Песня начинается по новой, доводя счет до двадцати. Я заранее решил, что двадцатый станет последней каплей. Нужно что-то делать, пока мои уши не начали кровоточить.
Крик не перекроет эту Гага-истерию. Но как еще общаться с человеком через шесть сантиметров гипсокартонного перекрытия?
Встав с кровати, я замечаю, что непроизвольно сжал руки в кулаки. Кулак я и использую.
Я стучу. Сначала вежливо, как будто пришел в гости. Стучу, надеясь, что она поймет, что я имею в виду.
Но нет, не похоже.
Я стучу снова, тройными ударами, на этот раз – настойчиво, как стучал почтальоны. Тук-тук-тук. Пауза. Тук-тук-тук.
Песня достигает припева, который я успел люто возненавидеть. Хуже того, я теперь знаю все слова наизусть.

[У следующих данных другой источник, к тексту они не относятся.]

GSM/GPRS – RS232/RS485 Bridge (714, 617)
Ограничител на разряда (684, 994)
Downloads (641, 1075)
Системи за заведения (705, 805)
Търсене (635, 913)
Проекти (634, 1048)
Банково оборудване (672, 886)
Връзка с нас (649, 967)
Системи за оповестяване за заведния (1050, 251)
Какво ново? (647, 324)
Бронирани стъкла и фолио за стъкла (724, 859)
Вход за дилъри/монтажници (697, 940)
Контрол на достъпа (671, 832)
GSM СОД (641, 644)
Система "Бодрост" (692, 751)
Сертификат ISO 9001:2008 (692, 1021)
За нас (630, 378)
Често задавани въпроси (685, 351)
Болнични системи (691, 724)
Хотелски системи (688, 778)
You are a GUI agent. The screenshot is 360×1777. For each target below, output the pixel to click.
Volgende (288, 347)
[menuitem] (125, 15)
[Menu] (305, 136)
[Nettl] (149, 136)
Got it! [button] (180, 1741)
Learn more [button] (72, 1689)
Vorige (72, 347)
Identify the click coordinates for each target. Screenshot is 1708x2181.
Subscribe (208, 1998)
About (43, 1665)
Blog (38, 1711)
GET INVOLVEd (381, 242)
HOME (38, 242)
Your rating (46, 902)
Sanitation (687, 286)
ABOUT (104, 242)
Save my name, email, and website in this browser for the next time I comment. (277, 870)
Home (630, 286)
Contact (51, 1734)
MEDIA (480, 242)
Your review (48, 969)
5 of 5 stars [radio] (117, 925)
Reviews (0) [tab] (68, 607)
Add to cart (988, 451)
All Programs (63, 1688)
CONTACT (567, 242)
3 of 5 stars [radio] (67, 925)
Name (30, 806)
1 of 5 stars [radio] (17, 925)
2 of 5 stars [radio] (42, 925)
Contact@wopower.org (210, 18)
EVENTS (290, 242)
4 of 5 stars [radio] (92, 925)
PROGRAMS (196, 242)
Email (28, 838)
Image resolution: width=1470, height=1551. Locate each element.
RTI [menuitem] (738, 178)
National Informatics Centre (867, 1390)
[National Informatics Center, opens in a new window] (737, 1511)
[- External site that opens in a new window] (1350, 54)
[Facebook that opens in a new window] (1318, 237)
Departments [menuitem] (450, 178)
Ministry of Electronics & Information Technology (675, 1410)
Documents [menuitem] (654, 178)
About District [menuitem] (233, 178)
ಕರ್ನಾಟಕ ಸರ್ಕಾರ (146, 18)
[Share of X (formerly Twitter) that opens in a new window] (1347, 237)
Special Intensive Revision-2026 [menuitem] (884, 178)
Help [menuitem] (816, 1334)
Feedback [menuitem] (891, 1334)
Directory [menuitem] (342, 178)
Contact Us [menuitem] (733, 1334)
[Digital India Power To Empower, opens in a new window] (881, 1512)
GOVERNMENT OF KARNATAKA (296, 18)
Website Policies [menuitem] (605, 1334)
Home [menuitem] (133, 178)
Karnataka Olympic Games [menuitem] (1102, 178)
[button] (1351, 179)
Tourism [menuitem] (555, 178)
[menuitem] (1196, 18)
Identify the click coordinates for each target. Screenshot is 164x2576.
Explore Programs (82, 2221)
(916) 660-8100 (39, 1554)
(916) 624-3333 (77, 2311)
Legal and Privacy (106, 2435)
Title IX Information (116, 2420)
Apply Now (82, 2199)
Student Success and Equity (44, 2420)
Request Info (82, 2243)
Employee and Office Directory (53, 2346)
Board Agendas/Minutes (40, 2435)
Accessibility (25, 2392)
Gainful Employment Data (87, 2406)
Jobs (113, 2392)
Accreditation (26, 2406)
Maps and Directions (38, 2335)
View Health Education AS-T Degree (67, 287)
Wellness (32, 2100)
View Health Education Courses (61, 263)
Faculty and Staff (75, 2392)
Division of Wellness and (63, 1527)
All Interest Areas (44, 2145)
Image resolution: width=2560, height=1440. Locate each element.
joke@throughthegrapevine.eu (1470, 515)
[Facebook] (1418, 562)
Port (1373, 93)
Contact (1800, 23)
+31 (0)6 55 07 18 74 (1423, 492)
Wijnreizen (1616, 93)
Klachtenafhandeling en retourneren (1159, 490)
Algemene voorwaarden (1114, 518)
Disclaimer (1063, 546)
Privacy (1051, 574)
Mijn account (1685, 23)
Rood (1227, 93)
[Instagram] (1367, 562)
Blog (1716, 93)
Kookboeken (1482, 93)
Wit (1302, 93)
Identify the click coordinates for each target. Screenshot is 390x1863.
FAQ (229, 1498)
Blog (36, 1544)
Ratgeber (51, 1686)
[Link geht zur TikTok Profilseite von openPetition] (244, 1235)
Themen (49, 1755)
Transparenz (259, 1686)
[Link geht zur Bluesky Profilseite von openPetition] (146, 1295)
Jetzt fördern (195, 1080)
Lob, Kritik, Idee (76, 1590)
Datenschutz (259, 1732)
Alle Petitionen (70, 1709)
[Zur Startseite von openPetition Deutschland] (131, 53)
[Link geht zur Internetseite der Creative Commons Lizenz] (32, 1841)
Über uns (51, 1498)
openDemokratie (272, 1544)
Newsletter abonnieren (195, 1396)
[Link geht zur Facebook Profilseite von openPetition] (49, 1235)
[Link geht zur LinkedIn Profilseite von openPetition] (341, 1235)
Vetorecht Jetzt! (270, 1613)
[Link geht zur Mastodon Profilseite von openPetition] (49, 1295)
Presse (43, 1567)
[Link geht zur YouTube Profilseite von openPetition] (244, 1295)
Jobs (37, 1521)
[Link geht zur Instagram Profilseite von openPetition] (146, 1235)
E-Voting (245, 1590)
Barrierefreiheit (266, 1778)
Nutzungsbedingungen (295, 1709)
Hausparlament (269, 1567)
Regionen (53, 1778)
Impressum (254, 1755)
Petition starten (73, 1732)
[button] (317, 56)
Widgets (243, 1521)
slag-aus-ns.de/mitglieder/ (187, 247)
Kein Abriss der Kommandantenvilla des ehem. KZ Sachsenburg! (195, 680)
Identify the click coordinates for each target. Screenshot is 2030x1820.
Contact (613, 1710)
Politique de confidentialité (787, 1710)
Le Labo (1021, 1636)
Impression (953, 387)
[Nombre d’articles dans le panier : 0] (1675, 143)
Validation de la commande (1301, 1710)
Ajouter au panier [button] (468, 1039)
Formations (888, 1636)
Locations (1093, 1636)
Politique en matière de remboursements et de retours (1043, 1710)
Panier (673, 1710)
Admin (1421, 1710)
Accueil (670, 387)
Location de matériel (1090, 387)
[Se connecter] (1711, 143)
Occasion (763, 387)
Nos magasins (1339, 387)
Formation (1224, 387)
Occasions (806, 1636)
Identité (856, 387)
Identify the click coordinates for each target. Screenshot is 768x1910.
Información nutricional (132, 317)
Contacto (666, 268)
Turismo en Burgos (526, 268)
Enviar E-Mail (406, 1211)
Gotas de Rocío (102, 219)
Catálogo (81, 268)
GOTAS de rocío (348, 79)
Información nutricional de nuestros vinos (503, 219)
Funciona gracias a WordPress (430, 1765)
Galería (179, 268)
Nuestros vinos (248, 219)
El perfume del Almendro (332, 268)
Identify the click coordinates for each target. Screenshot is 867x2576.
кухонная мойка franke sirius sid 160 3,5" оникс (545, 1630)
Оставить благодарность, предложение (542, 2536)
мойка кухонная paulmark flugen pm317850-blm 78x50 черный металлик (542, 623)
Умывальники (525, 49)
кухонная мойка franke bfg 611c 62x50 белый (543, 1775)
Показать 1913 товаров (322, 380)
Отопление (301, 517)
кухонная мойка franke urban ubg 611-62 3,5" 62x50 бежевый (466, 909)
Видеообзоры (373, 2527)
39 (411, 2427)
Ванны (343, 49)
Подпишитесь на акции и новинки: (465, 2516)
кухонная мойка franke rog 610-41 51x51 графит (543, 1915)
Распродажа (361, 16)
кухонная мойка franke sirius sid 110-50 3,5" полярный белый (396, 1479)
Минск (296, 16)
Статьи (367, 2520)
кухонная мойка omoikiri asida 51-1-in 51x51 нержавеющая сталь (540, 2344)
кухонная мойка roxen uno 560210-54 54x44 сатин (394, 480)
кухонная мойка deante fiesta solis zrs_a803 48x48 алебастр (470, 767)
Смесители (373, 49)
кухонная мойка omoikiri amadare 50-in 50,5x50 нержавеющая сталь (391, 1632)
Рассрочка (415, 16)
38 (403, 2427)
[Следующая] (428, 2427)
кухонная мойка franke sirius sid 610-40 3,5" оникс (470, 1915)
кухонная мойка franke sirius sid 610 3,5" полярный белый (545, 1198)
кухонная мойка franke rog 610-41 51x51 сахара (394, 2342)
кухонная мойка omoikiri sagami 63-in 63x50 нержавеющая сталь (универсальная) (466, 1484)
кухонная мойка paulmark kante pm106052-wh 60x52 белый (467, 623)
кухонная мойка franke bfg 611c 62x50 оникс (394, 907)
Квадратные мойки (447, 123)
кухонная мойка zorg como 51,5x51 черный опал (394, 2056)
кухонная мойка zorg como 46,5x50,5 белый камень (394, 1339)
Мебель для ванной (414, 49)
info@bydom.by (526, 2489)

Колочу настойчивее, как запертый снаружи дома брат. Удары сыплются на стену уже безостановочно, с такой силой, что они должны быть слышны со стереоэффектом. Стена с ее стороны должна дрожать от отдачи.

Музыка останавливается – успех! – останавливаюсь и я, замечая, как запросто ободрал кожу на покрасневших костяшках. Я потираю их, стряхивая отошедшую шкуру, и понимаю, что улыбаюсь во весь рот.
Может, это оттого, что я впервые общаюсь с кем-то с тех пор, как меня заперли в этой палате. Медсестры, врачи и мама не в счет. Эта новая пациентка – моего возраста. Сердце колотится от перенапряжения. У меня кружится от него голова. Комната пульсирует. Жжж. Кап-кап-кап. Хммм.

А потом, стук, – отвечает мне стена. Стук.
Стук не сердитый, как музыка или как слова, которые она кричала раньше. Стук близко. Она должна быть совсем рядом, озадаченно прижимает ухо к стене, словно прислушивается к контакту с другой планеты.
Я опускаюсь на корточки.
Тук, – отвечаю я стене, на этот раз ближе к полу.
Стук.
Стена кажется полой на слух. Занятно.
Тук.
Стук.
Тук.
Стук-стук? В тишине, стук звучит беззащитно. Мне кажется, что это вопрос.
Тук.
В промежутках – только шум моей капельницы и предвкушение следующей реплики. Мои конечности ноют, а я жду. Ногам холодно на линолеуме.
Стук?
Тук.
Очевидно, что никто из нас не знает азбуки Морзе, но все же, что-то высказано. Хотел бы я знать, о чем она меня спрашивает.
Тук. Тишина. Тук.
Хотел бы я знать, что я отвечаю.
И потом – все.
Жжж. Хммм. Вззз. Кап-кап-кап. Жжж.
Я стою на коленях у стены, и мне стыдно. Не стоило мне жаловаться на шум в первый ее день в больнице. Слишком многого я не знаю.
Она не стучит, и я тоже молчу.
Просто стою на коленях, представляя, что она делает то же самое, там, в шести сантиметрах.